Les appels interruptoires déstabilisent la sécurité
En envoyant des appels d'interruption coordonnés, les scientifiques de l'ETH Zurich ont réussi à déstabiliser un système sécurisé par TEE de manière si efficace qu'ils et elles ont pu obtenir l'accès root - en d'autres termes, prendre le contrôle total. «L'ordinateur confidentiel d'AMD a été le plus touché par ce problème, car il s'est avéré vulnérable aux attaques provenant de plusieurs interruptions différentes. Dans le cas d'Intel, une seule porte d'interruption avait été laissée ouverte», explique Shweta Shinde en résumant les résultats de son «attaque Heckler». Les scientifiques ont également jugé insuffisants les moyens de défense précédemment mis en place par AMD. Les fabricants de puces ont depuis pris des mesures pour y remédier.
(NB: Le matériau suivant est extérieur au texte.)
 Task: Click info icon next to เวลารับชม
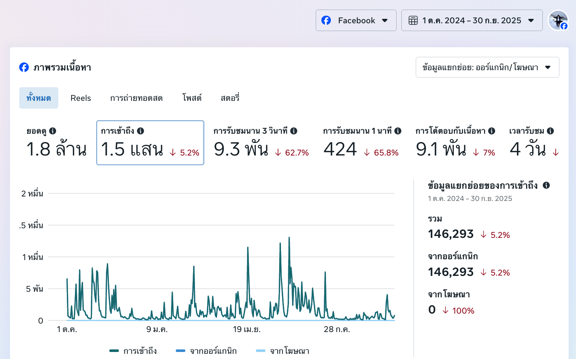coord(551,131)
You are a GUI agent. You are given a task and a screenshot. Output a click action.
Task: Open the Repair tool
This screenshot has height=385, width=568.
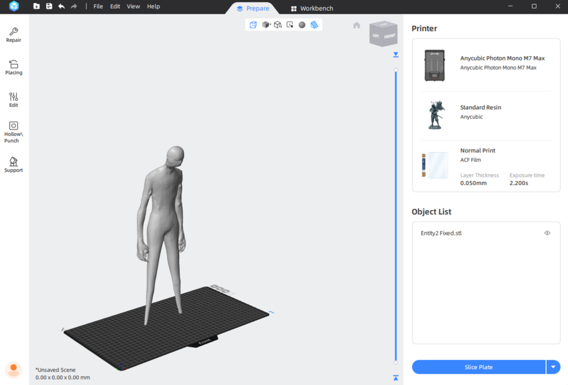[x=14, y=35]
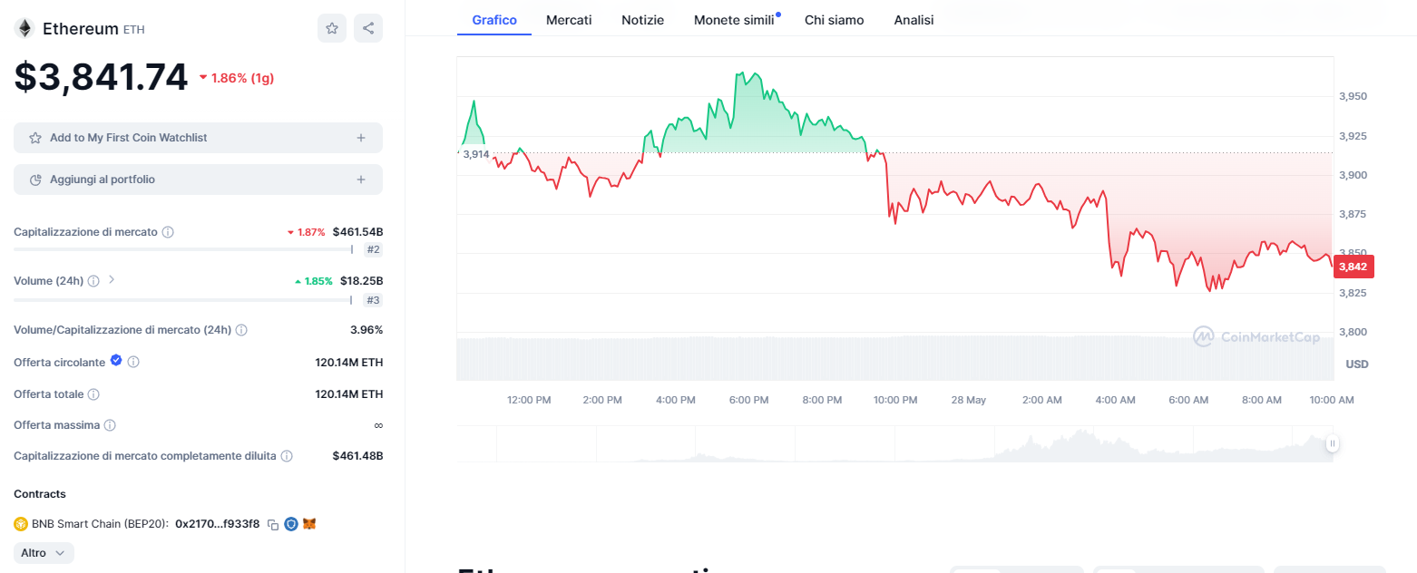This screenshot has height=573, width=1417.
Task: Open the Altro contracts dropdown
Action: 44,553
Le deuxième scénario d'attaque, connu sous le nom de WeSee, n'affecte que le matériel AMD. Il exploite un mécanisme que le fabricant de puces a introduit pour faciliter la communication entre le TEE et l'hyperviseur malgré l'isolation. Dans ce cas, une interruption spéciale peut amener le système sécurisé à divulguer des données sensibles et même à exécuter des programmes externes.
Un sous-produit sur la voie du contrôle des téléphones par les utilisateure et utilisatrices
Bien qu'il soit important de trouver des failles dans la sécurité des données sensibles stockées dans le nuage public, pour Shweta Shinde et son groupe de recherche, il ne s'agit que d'un sous-produit sur le chemin qui mène à la garantie que les utilisatrices et utilisateurs d'iPhones et de smartphones Android conservent un contrôle total sur leurs données et leurs applications. Un TEE spécialement conçue fera plus que s'assurer que les données des utilisateurs et utilisatrices sont protégées des écoutes par le système d'exploitation du fabricant. «Nous voulons également que notre TEE prenne en charge le fonctionnement non surveillé des applications qui ne sont pas gérées par Apple ou Google», explique Shweta Shinde.